Nebenzya, meselenin aşırı derecede politize edildiğini ve İsrail'in Refah'a kara harekatı düzenlemesine etkili bir yeşil ışık yakıldığını söyledi.

15 üyeli BMGK'de ABD'nin Gazze'ye ilişkin sunduğu tasarının oylamasında Cezayir "hayır", Guyana ise "çekimser" oy kullandı.

11 ÜYEDEN 'EVET'

BMGK'nin diğer 11 üyesinin "evet" oyunu alan karar tasarısı, daimi üyelerin vetosu nedeniyle kabul edilmedi.

ABD'nin 20 Şubat'ta müzakerelere açtığı karar tasarısının son hali, Gazze'de ateşkesi rehinelerin bırakılmasıyla ilişkilendirip diplomasiyi destekleme çağrısıyla yetinmişti.
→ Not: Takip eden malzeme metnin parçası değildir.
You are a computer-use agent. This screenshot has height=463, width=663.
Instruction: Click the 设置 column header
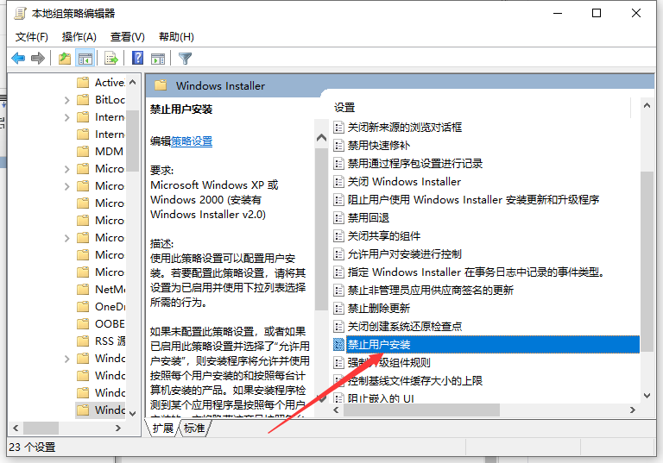click(x=344, y=108)
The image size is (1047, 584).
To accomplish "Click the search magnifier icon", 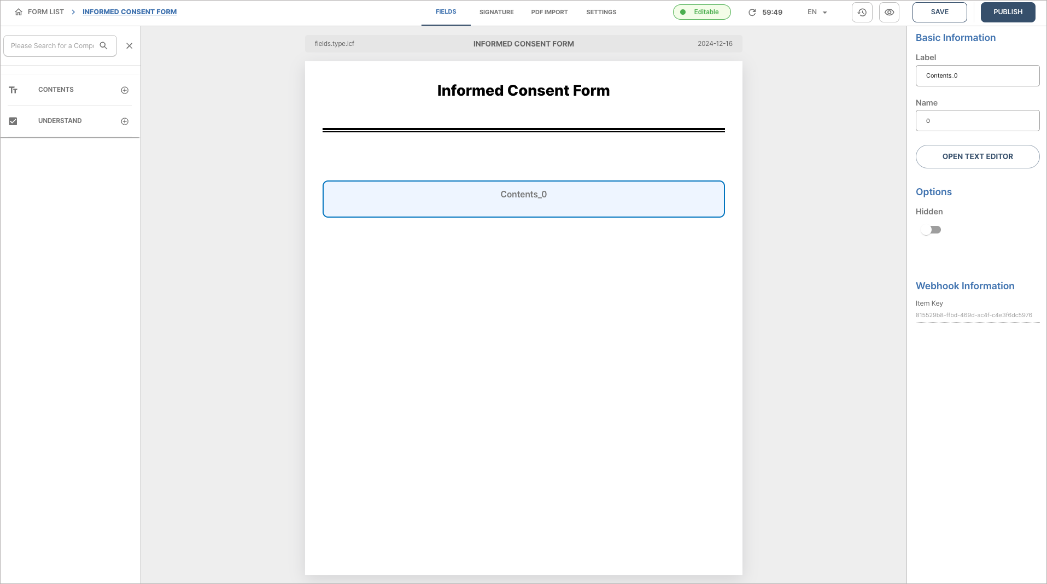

Diplomatik çabalarla sağlanacak olan ateşkesin sürdürülebilir ateşkese çevrilmesinin önemine işaret edilen tasarıda, "Hamas ve diğer terörist ve aşırıcı grupların Filistin halkını temsil etmediği" ve Hamas'ın "bazı üye ülkelerce terör örgütü ilan edildiğine" dikkati çekilmişti.

Gazze'nin 1967'de işgal edilen toprakların bir parçası olduğu vurgulanan karar tasarısında, iki devletli çözüme destek verilmişti.

Karar tasarısında, "Tüm taraflarda sivilleri korumak için acil ve sürdürülebilir bir ateşkesin sağlanması, gerekli insani yardımın sevkiyatı, çekilen acının azaltılması ve söz konusu ateşkesin geri kalan tüm esirlerin serbest bırakılmasıyla birlikte sağlanması için diplomatik çabaların desteklenmesi önem taşıyor" ifadeleri kullanılmıştı.

Tüm taraflara uluslararası hukuk ve uluslararası insancıl hukuka uyma çağrısı yapılan tasarıda, siviller ve sivil altyapının korunması ile insani yardım erişiminin sağlanması istenilmişti.

Gazze'de sivil halkın zorla yerinden edilmesine karşı çıkılan karar tasarısında, bunun uluslararası hukuk, uluslararası insancıl hukuk ve uluslararası insan hakları hukukunu ihlal edeceği ifade edilmişti.